No mobilisation, no escalation from our side: Mukherjee
NI Wire
New Delhi
Wed, 31 Dec 2008:
External Affairs Minister Pranab Mukherjee denying the Pakistani charges outrightly said on Tuesday that there is no question of escalating tensions on part of India. There is no mobilisation of Indian forces on the Indo-Pak border, except the patrolling that has been increased on both sides.
“The queson of de-escalation comes after there is escalation.
First, there should be escalation from our side, and then the question of de-escalation will come.
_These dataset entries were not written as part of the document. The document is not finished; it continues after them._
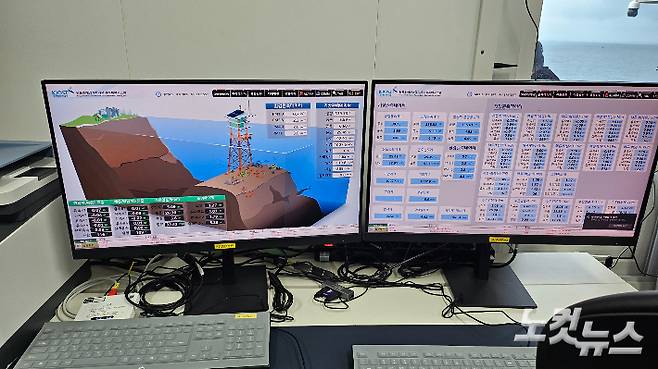Click the KIOST logo on the right monitor

pyautogui.click(x=386, y=91)
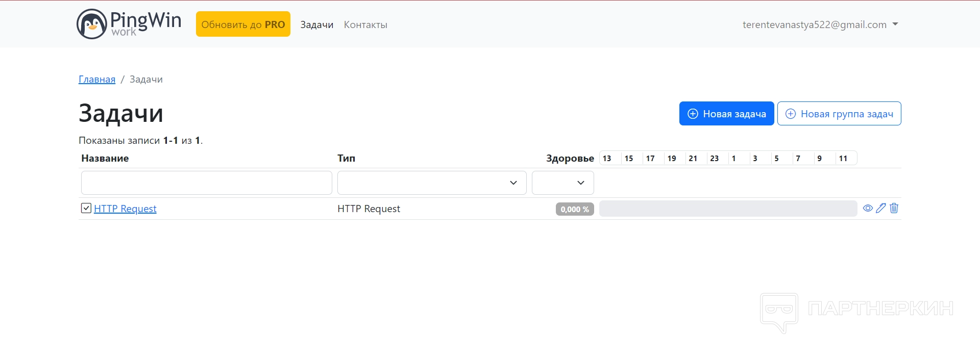
Task: Delete the HTTP Request task with trash icon
Action: [x=894, y=208]
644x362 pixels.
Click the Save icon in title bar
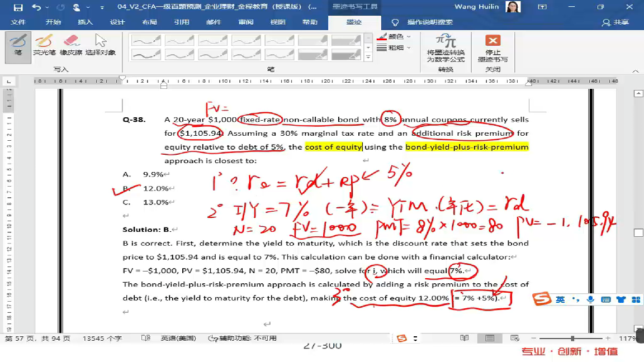pos(18,7)
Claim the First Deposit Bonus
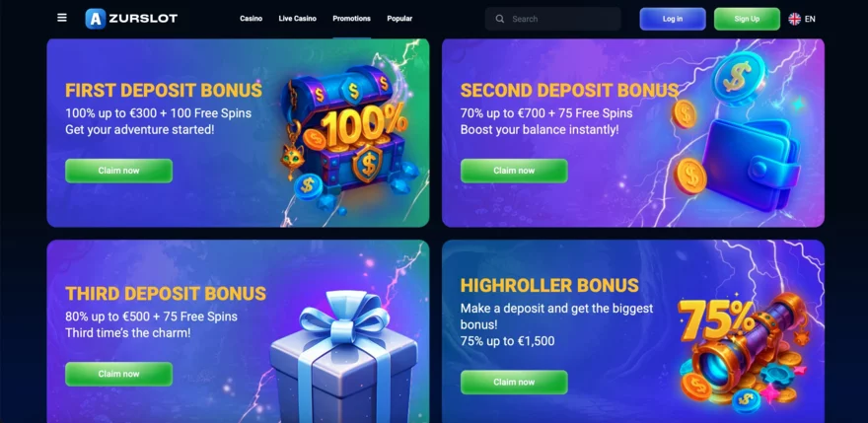Screen dimensions: 868x423 click(119, 171)
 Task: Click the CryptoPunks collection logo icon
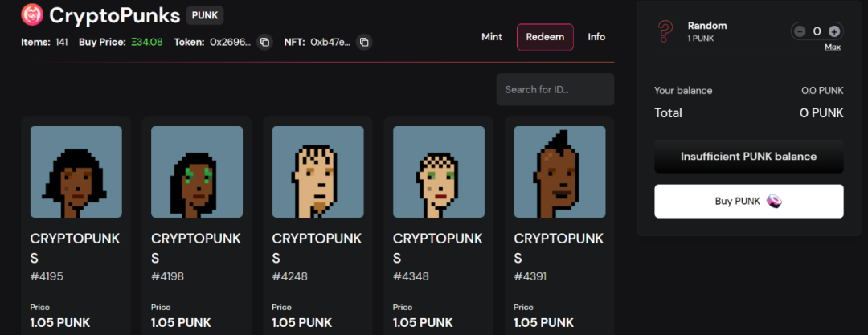pyautogui.click(x=32, y=15)
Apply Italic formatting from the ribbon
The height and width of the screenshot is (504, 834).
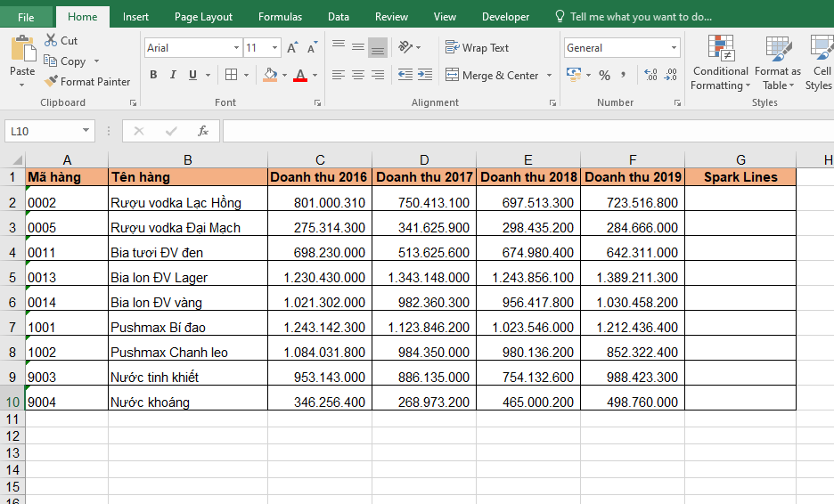pos(173,76)
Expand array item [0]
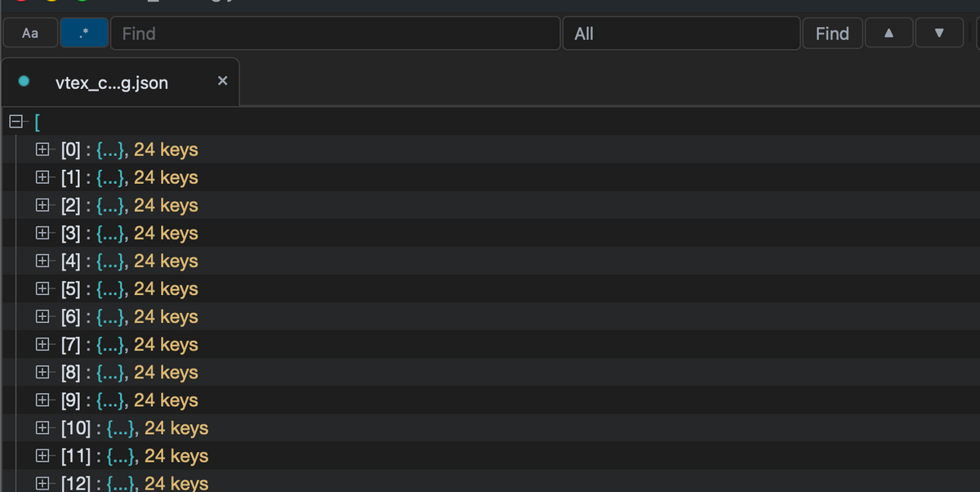Viewport: 980px width, 492px height. click(x=42, y=150)
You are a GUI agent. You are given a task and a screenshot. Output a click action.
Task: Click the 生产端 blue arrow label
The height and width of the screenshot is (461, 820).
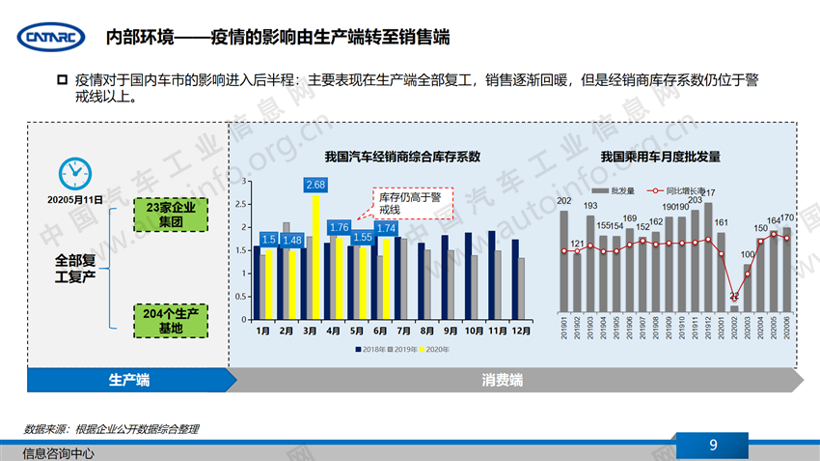(x=128, y=380)
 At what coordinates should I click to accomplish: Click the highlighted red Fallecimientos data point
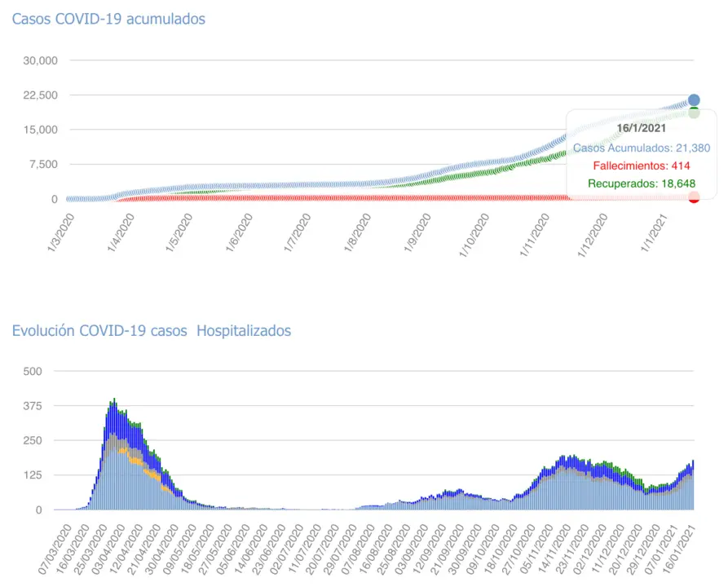tap(694, 197)
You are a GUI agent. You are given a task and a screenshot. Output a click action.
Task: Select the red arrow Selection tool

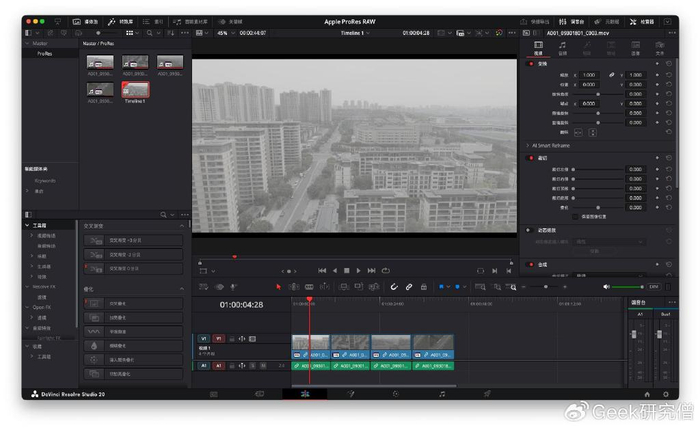pyautogui.click(x=279, y=287)
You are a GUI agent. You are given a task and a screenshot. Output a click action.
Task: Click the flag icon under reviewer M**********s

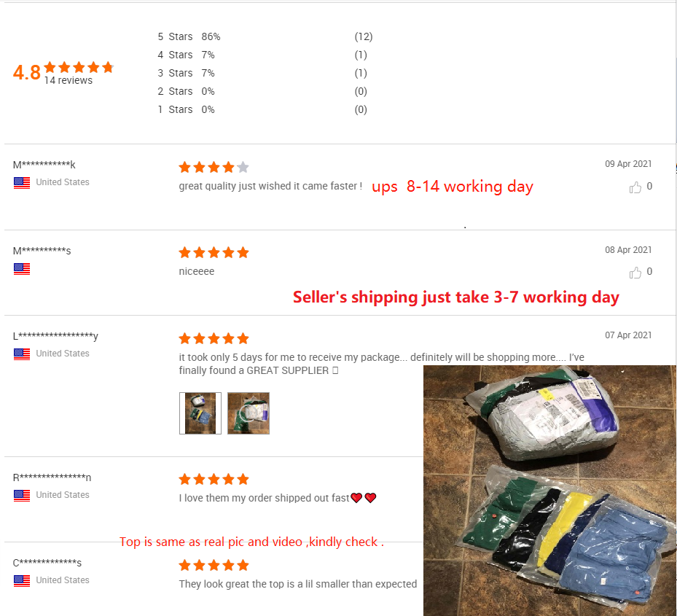click(x=22, y=269)
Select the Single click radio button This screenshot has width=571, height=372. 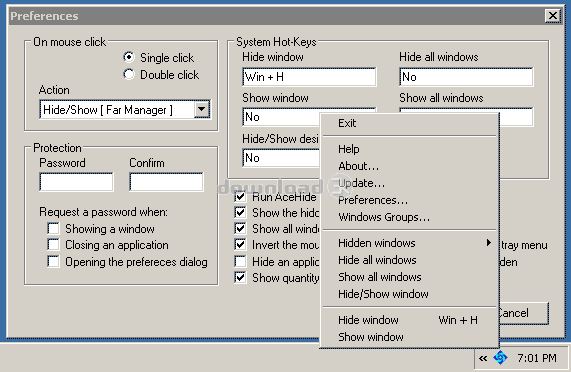pos(129,57)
Neither we have created any tension nor escalated anything,” Mukherjee said on Tuesday, responding to the Pak Foreign Minister’s demand that India should de-escalate.
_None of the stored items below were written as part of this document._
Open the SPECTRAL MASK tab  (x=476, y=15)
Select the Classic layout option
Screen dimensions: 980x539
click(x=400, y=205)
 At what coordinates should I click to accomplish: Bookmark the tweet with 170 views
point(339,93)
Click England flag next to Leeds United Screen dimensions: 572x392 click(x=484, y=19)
There is no amassing of Indian troops on the border with Pakistan and there is no mobilisation, Mukherjee said, only normal winter exercises conducted every year had taken place.
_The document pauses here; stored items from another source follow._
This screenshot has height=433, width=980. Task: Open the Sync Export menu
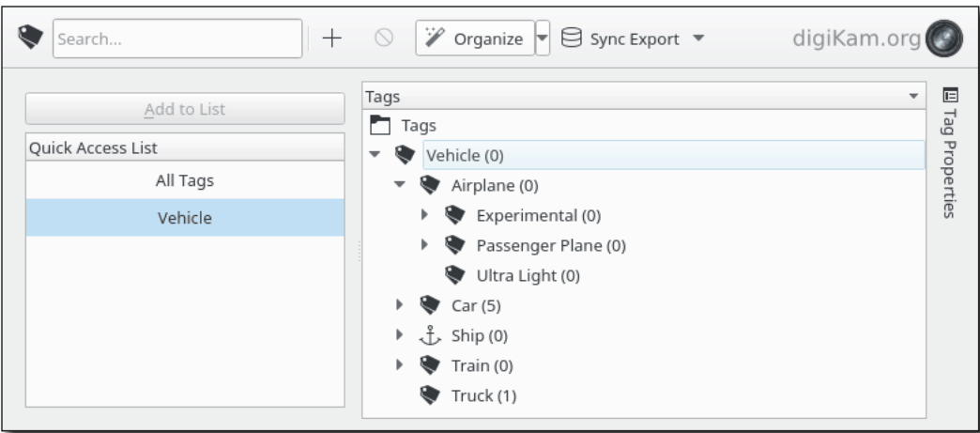click(632, 39)
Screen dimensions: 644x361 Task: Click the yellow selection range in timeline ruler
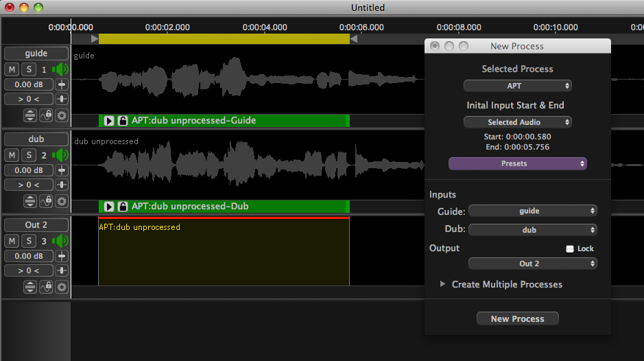point(224,39)
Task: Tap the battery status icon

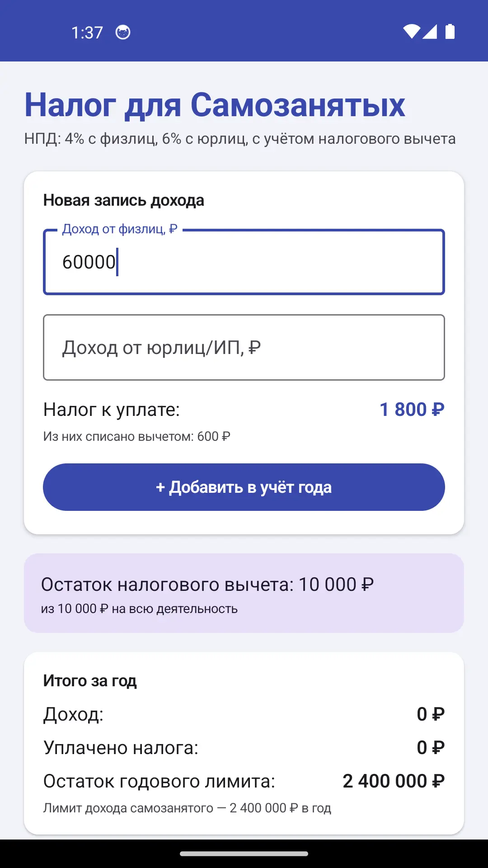Action: point(450,32)
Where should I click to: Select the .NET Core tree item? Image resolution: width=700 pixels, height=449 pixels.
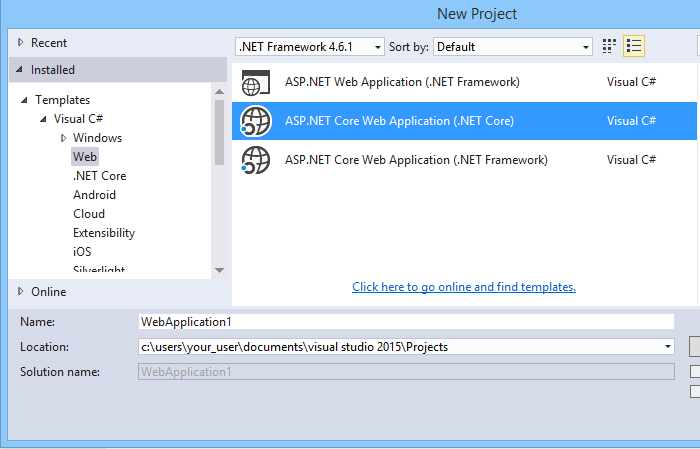[99, 176]
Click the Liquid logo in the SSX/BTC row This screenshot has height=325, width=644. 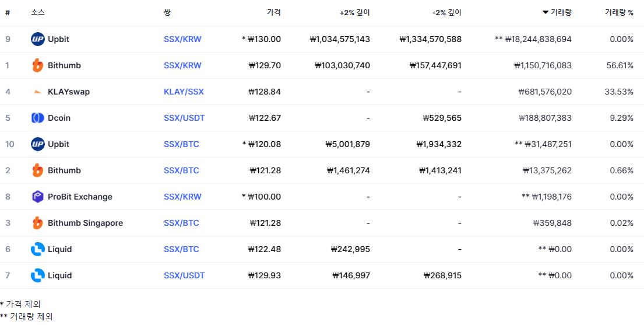click(38, 249)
There is no tension at all and it proves as we have repatriated 66 Pakistanis imprisoned for visa violations to their home country as a goodwill gesture on the eve of the New Year.
Mukherjee, however, asked Pakistan to back off from creating war hysteria and urged it to act against the perpetrators of the Mumbai carnage instead as this would only lead to the resumption of dialogue between the two countries.
The external affairs minister also asked Pakistan to fulfil its commitments not allowing its territory for operating terrorist activities against India, and act on the evidence India gives to it. “And there has to be credible evidence that they are acting on it,” he added.
He though rejected suggestions like recall of its High Commissioner from Pakistan and economic sanction against it, said that there couldn’t be ‘normal business’ with Pakistan unless it concedes to our just demands. “I do feel still we should continue to put pressure diplomatically through international community to achieve our objectives,” added Mukherjee.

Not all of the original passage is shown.